O tarot se apresentou em minha vida num momento oportuno, uns 10 anos atrás... É interessante lembrar as questões da sincronicidade inerentes naquele momento. As coincidências que vivi, as pessoas e as conexões que foram se desvelando. Por outro lado, foi uma época - até recentemente - onde meu amigos mais próximos ficavam muito afetados por Matrix e os jogos de RPG, e todas as teorias de conspiração. Até que a confusão definitiva aconteceu em torno do livro O Pêndulo de Foucault, do Umberto Eco. Tempos estranhos que reverberam até hoje... As cartas não mentem!




15. Em sua concepção, existe uma Conspiração?

Uma?

16. (risos) Ótimo isso! Realmente muitos assuntos se tornam nebulosos quando se tratam de movimentos na história da humanidade. Além de certas conspirações que possuem evidências mais claras a respeito da veracidade como, por exemplo, o tráfico de heroína por parte da CIA, temos também teorias conspiratórias que levam até a seres de outros planetas visitando a Terra (e inclusive a dominando!) e teorias que indicam que a própria cultura pop seria uma espécie de conspiração iIluminati para manter a humanidade "dominada". Com base em todas essas teorias, como você avaliaria o seu grau de ceticismo ou dogmatismo a respeito?
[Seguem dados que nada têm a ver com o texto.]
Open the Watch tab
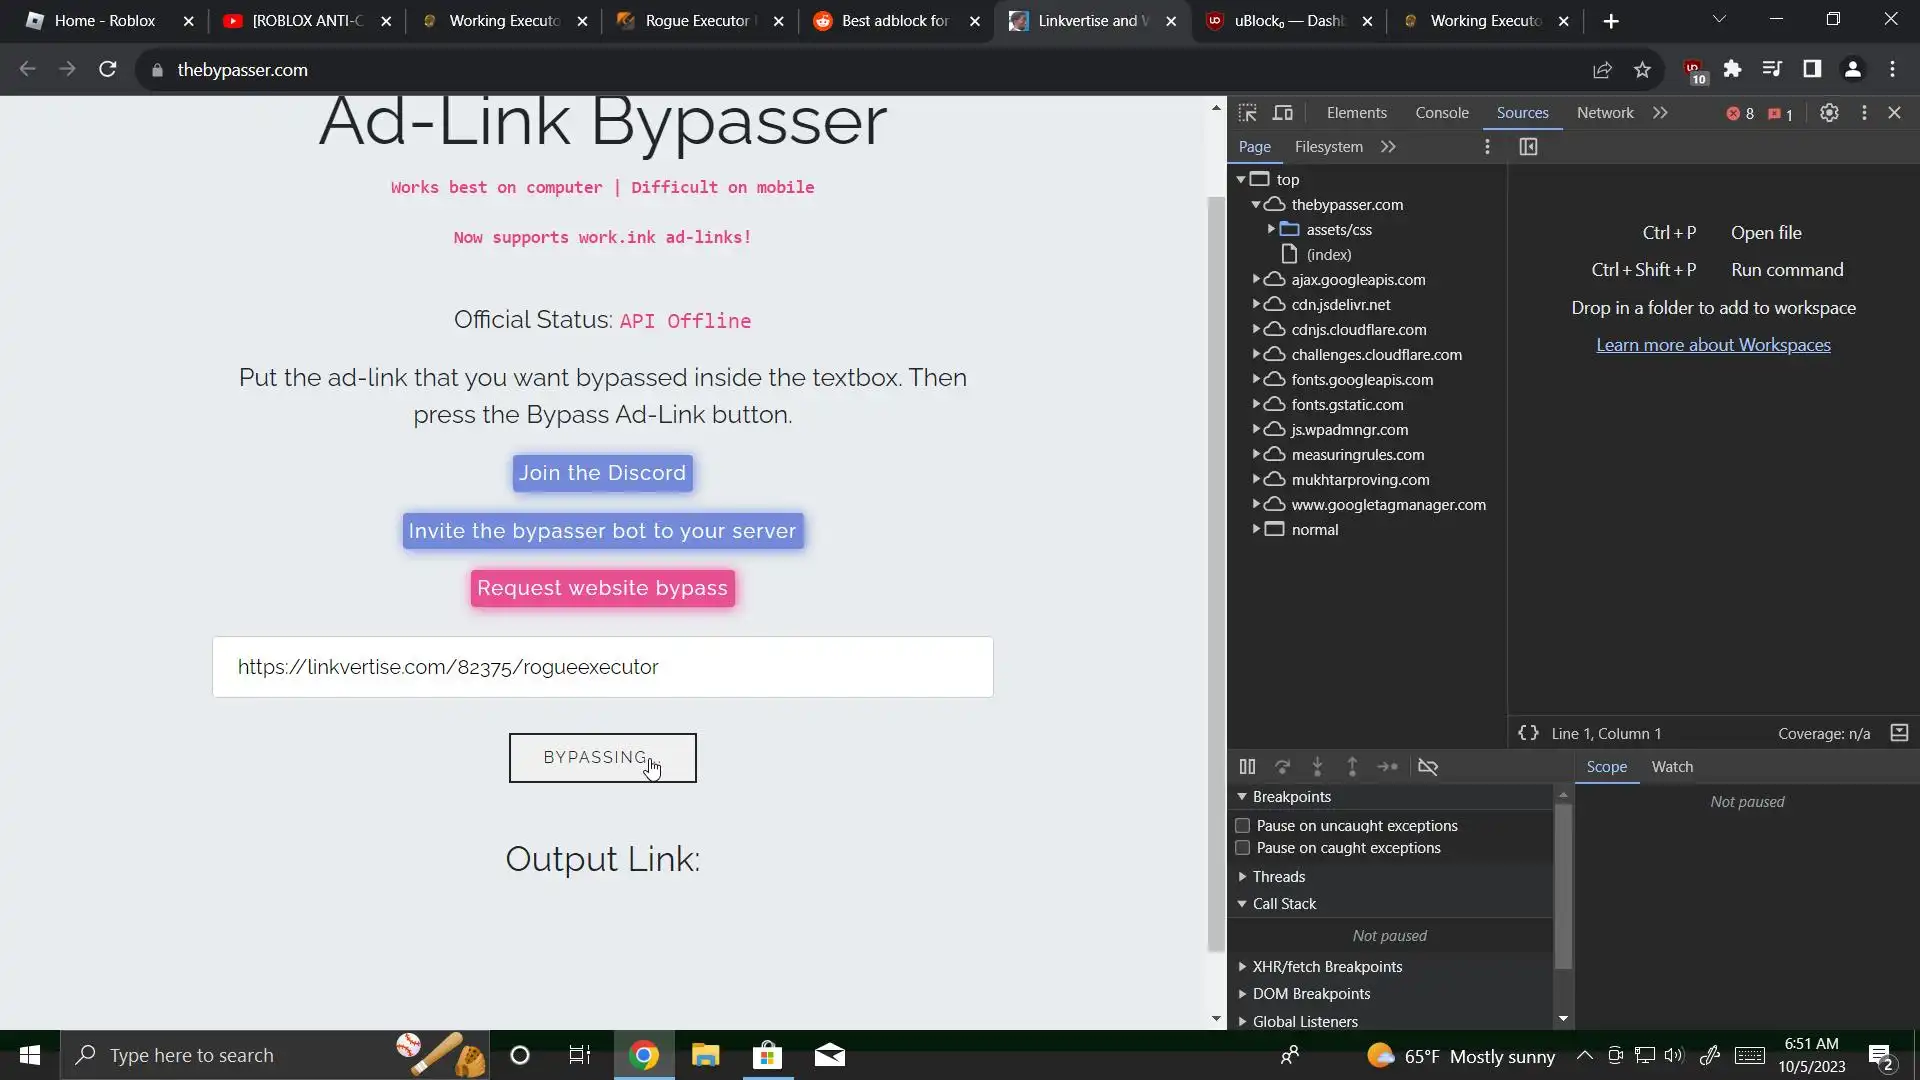 coord(1672,767)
Existem alguns livros bastante sedutores. Eu lembro de um em particular: Dreamland: viagens secretas ao mundo de Roswell e Area 51, de Phil Patton. Tem o clima daqueles artigos de ultratecnologia de controle e informação publicados na revista Wired. Com planos dentro de planos dentro de planos...Nos quadrinhos o melhor é Grant Morrison - Os Invisíveis - que criou uma possibilidade mais atraente ainda de aproximar a arte de uma conspiração.
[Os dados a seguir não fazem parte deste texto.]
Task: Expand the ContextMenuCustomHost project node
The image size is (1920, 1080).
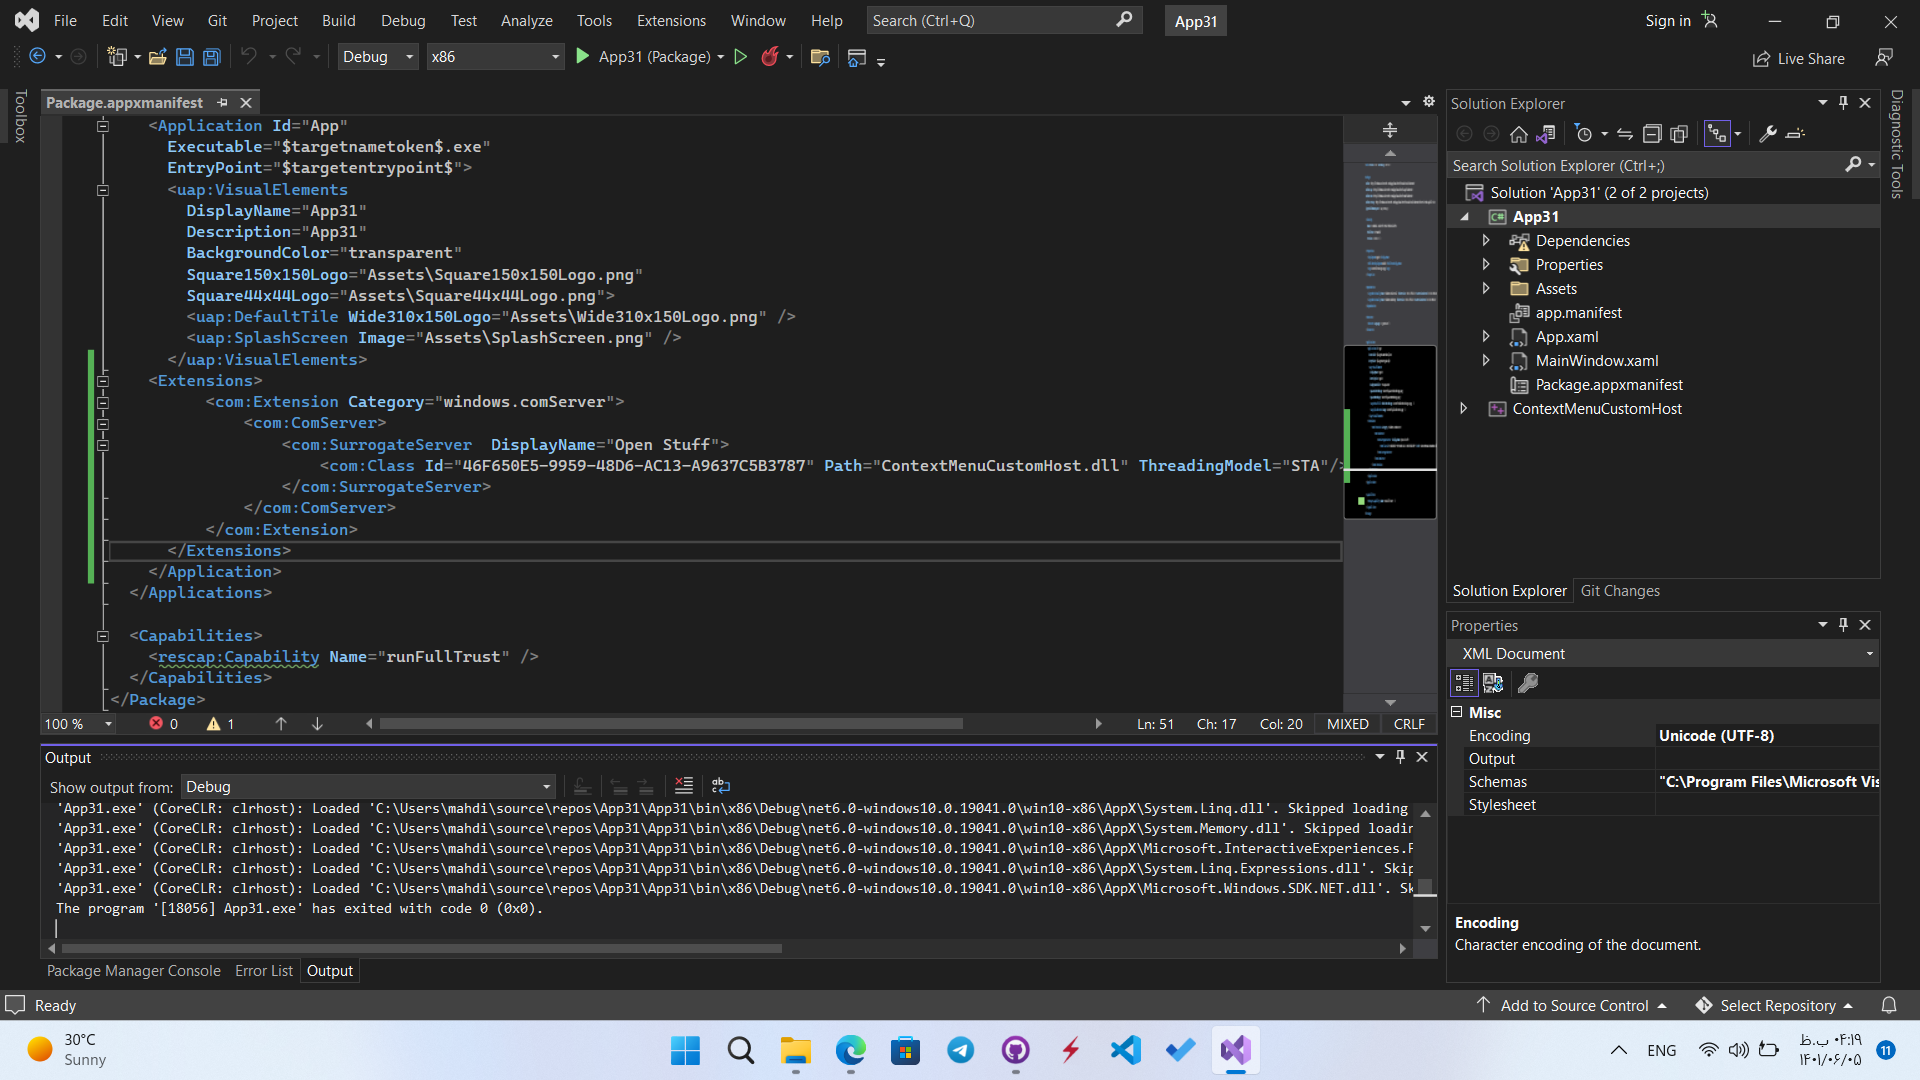Action: point(1464,409)
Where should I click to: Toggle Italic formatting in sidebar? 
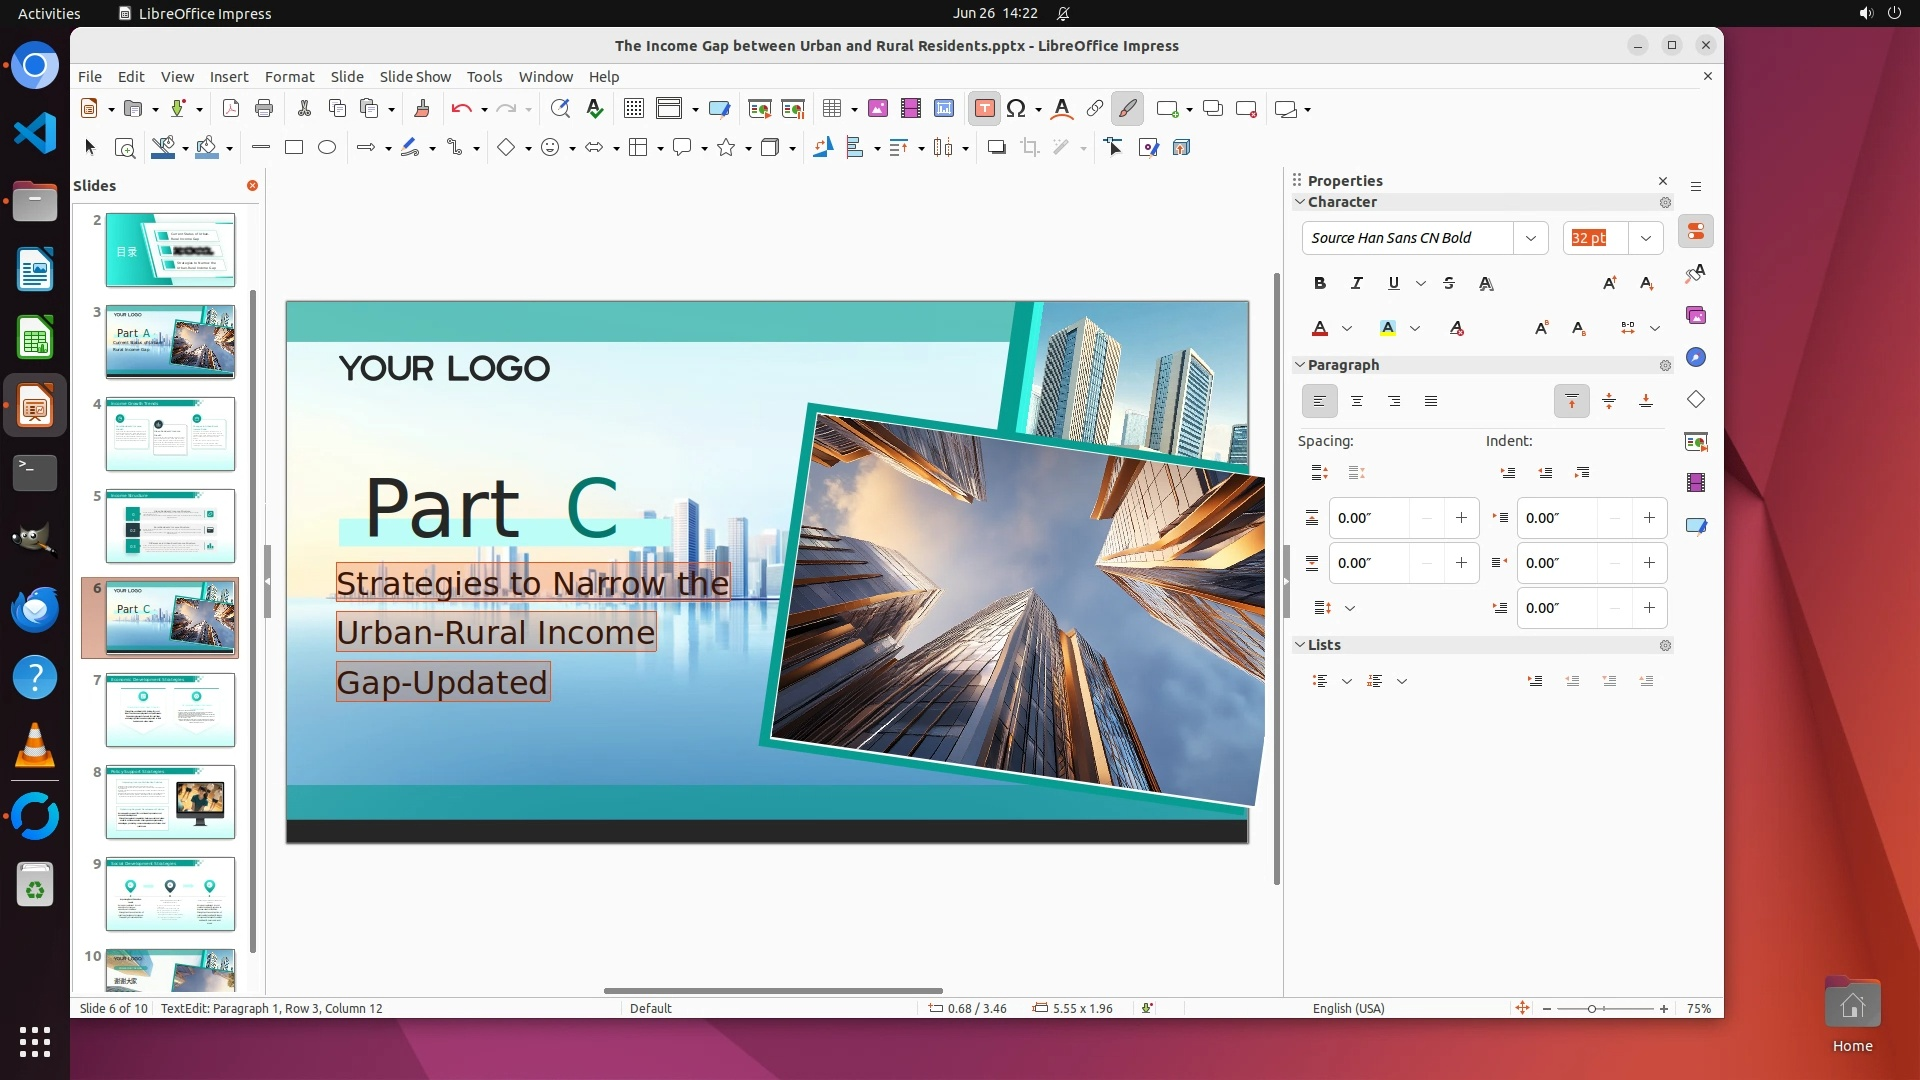click(x=1356, y=284)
17. Sei que você tem certo apego a assuntos da ufologia. Já presenciou algum evento que te indicasse a existência de alienígenas em nosso planeta?

Coleciono a revista UFO com entusiasmo, é verdade. É um assunto que me atrai desde o fim da minha infância, a partir do filme Contatos Imediatos do 3º Grau. Mas até agora nunca percebi uma pirâmide voando sobre minha cabeça!
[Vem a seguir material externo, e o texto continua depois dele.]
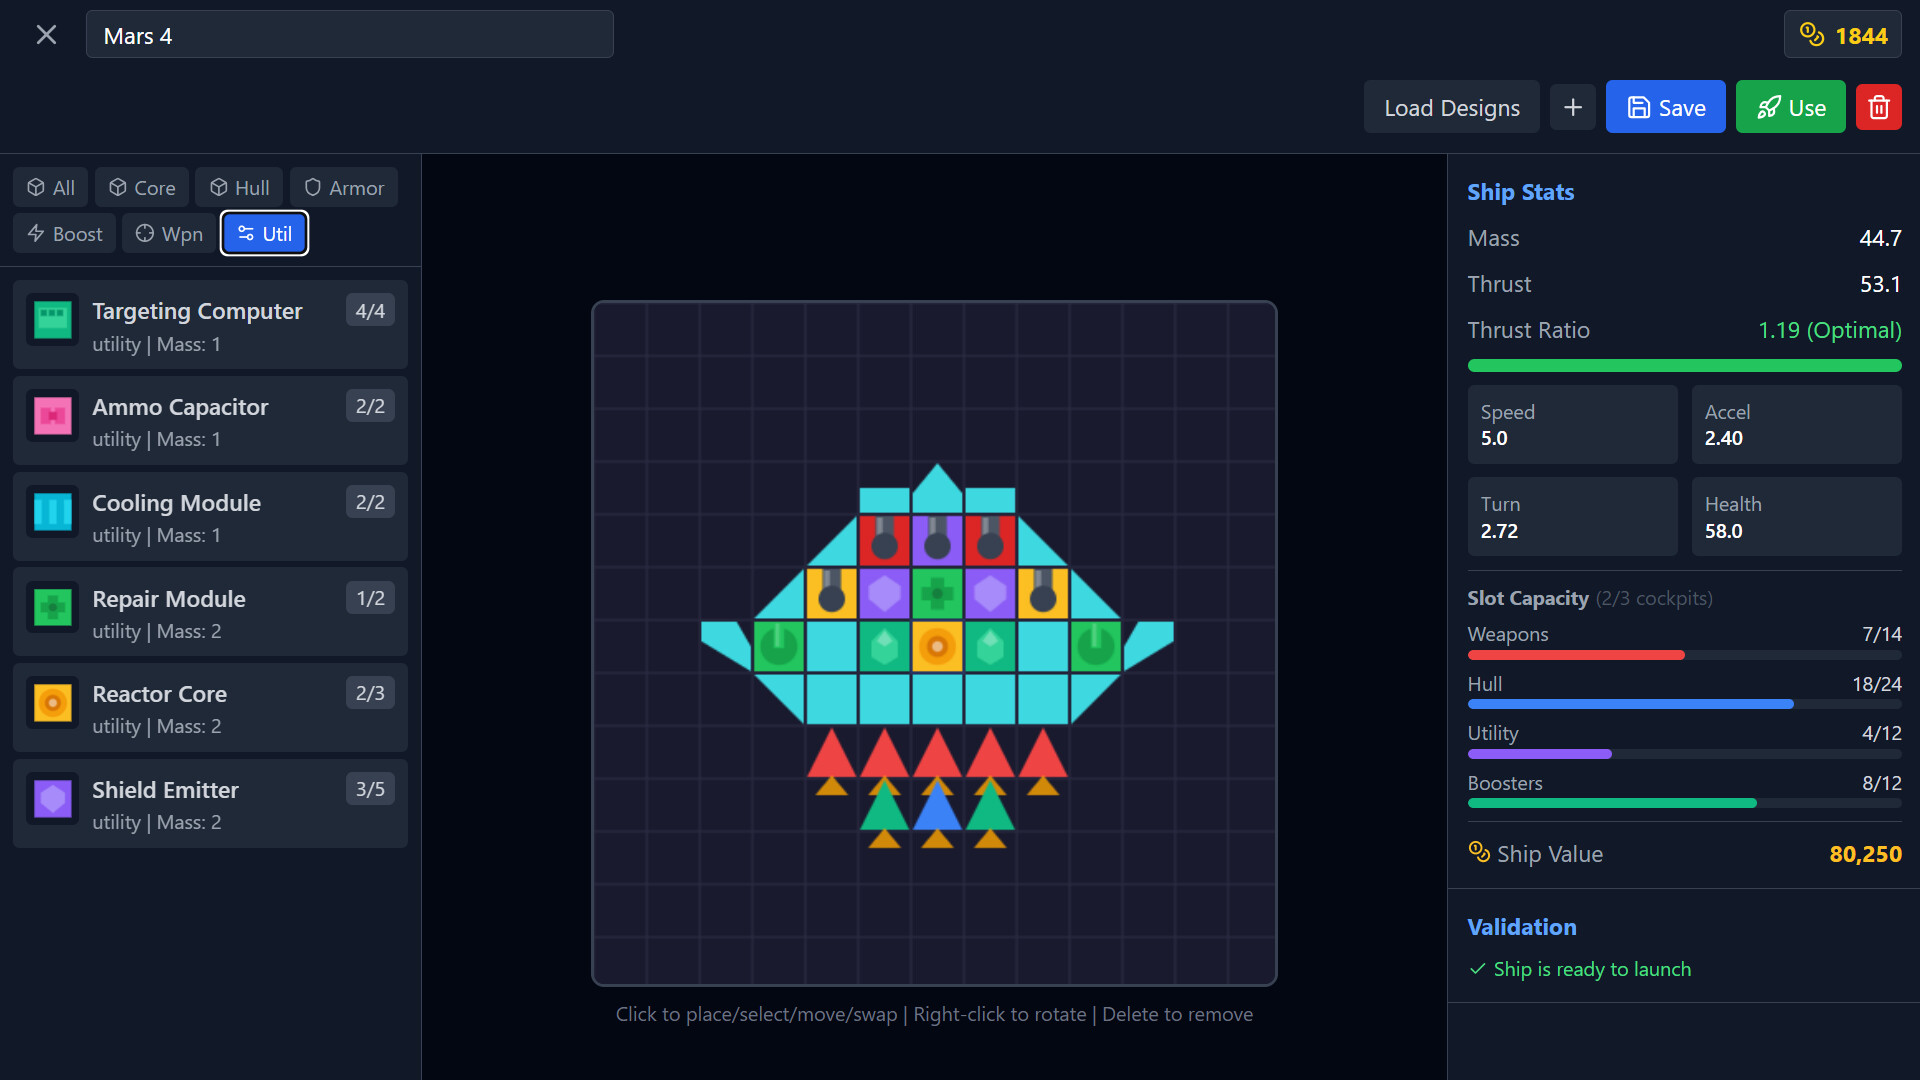Click the ship name field labeled Mars 4
This screenshot has width=1920, height=1080.
349,34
18. É verdade que você espera por uma abdução iminente?

Bem, todos os personagens das minhas histórias em quadrinhos já foram abduzidos...

19. E o futuro? Quais são os seus planejamentos para ele?

Manter os trabalhos com histórias em quadrinhos, vídeos e produções de eventos culturais são sempre uma prioridade. De qualquer maneira existe o meu trabalho na educação que é sempre estimulante e cheio de possibilidades. Na verdade o futuro é agora, então é trabalhar todos os dias com a arte e pela arte.

20. Seria demais uma história mais longa, uma "Graphic Novel", da Cidade Cyber ou do Setor 8! Existe alguma movimentação nesse sentido, mesmo que não esteja nos planejamentos imediatos?
Isso é uma possibilidade, ainda que não seja uma prioridade. Me relaciono com os quadrinhos de uma forma muito livre, experimental, na contra-mão do mercado. Tenho trabalhado com a escritora e poeta AnyZero FRAN, que é uma das mantenedoras do coletivo Setor 8, ensaiamos algumas linhas narrativas, desenvolvemos alguns personagens. Mas não existe expectativa nenhuma, pois é assim que prefiro. Também tenho alguns personagens que sempre me perseguem nos sonhos, pedem para estar em ação... Quem sabe o que acontece a seguir?

21. Bom, Law, gostaria de agradecer demais pela ótima conversa! Caso tenha algo que você queira complementar o espaço é seu!
Agradeço a oportunidade, Jaum. Sei que esta publicação é um sonho que realizas, e estar nele me é muito importante também. E, quem quiser manter contato, é só me escrever que respondo sempre: tissot_law@yahoo.com.br.


Entrevista publicada originalmente na primeira edição da revista Peiote, em outubro de 2009.